Āé¶¹“«Ć½

Fuelled for life

Energy is the common currency that makes life tick. All organisms are driven by a need to acquire energy. Plants trap the energy contained in sunlight, but most organisms stay alive by oxidising foodstuffs

FOOD, glorious food, where would we be without it? A balanced diet supplies us with a mixture of energy-rich fats, proteins and carbohydrates. Chewing food physically breaks it up into pieces and chemical processes dismantle it further into smaller fats, sugars and amino acids. These molecules are absorbed into the bloodstream and transported to cells, where they undergo a series of chemical reactions that are collectively called metabolism. Metabolic processes are divided into two groups: catabolic processes that break up large molecules into small sub-units, often releasing energy, and anabolic processes in which small units are linked together to form larger molecules, often requiring an input of energy.

A constant demand for energy is a key requirement of every living animal, plant, fungus or bacterium. For all life on Earth, the ultimate source of energy is the Sun. Plants are able to harness this solar power directly (through a process called photosynthesis) and use it for anabolic purposes such as building their structures, maintaining an energy reserve for night time, or storage as starch in seeds or tubers (potatoes, for example), enabling a new plant to start growing without having to photosynthesise immediately.

Run for your supper

Losing electrons

THE SHAPE of an organism is, to a large extent, determined by its need to acquire energy. For example, leaves provide plants with a large surface area to photosynthesise, herbivores such as cows typically have vast stomachs, or rumens, in which they can ferment large quantities of grass, and carnivores tend to be small and fast so that they can chase moving prey. By eating vegetation, herbivores make use of the solar energy stored in plants. Carnivores also indirectly tap into the Sun’s power by eating other animals.

A regular energy supply is the only way that living organisms can survive in a Universe where the second law of thermodynamics holds sway. According to this law, all physical and chemical systems tend to become more disorganised. As randomness increases, a system is said to be increasing its level of entropy (see Inside Science No. 75).

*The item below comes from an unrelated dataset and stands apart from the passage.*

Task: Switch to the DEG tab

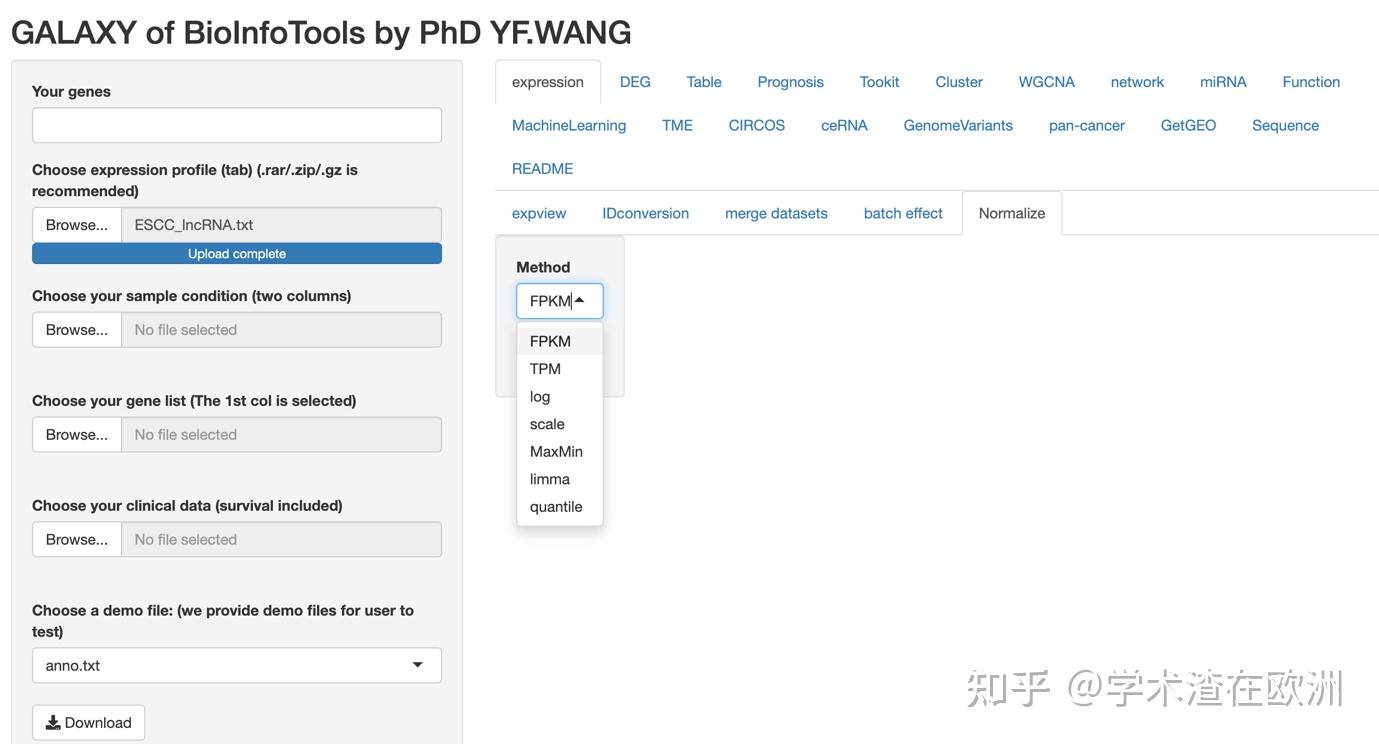Action: [635, 81]
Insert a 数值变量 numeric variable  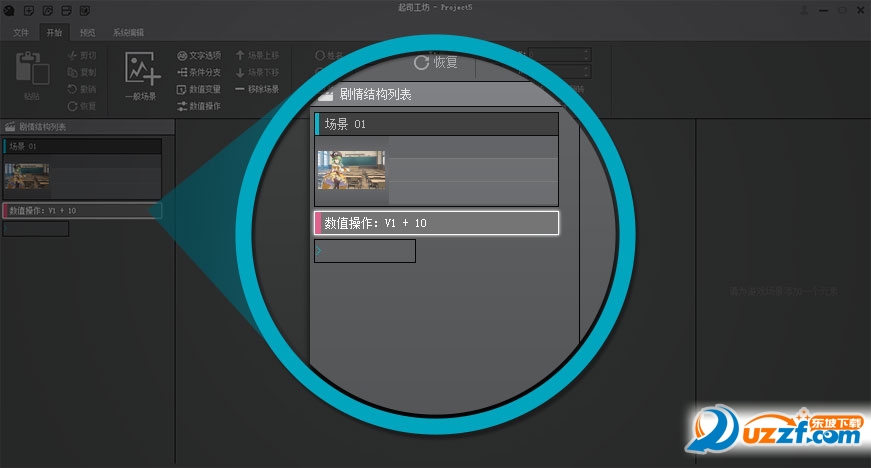[x=199, y=89]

In an organism, the majority of chemical reactions occur within cells. Each cell in our body can be likened to a complex chemical factory equipped to perform hundreds of reactions. In a typical liver cell, for example, more than 600 separate reactions occur routinely. In order for cells to perform chemical reactions at a rate that is fast enough to sustain life, the reactions need to be catalysed. This job is done by biological catalysts called enzymes. Metabolic processes consist of sequences of individual steps, where the product of one reaction becomes the substrate (reactant) for the next. Consequently, enzymes need to be grouped into organised systems, allowing molecules to be processed step by step, as if they were on a factory conveyor belt.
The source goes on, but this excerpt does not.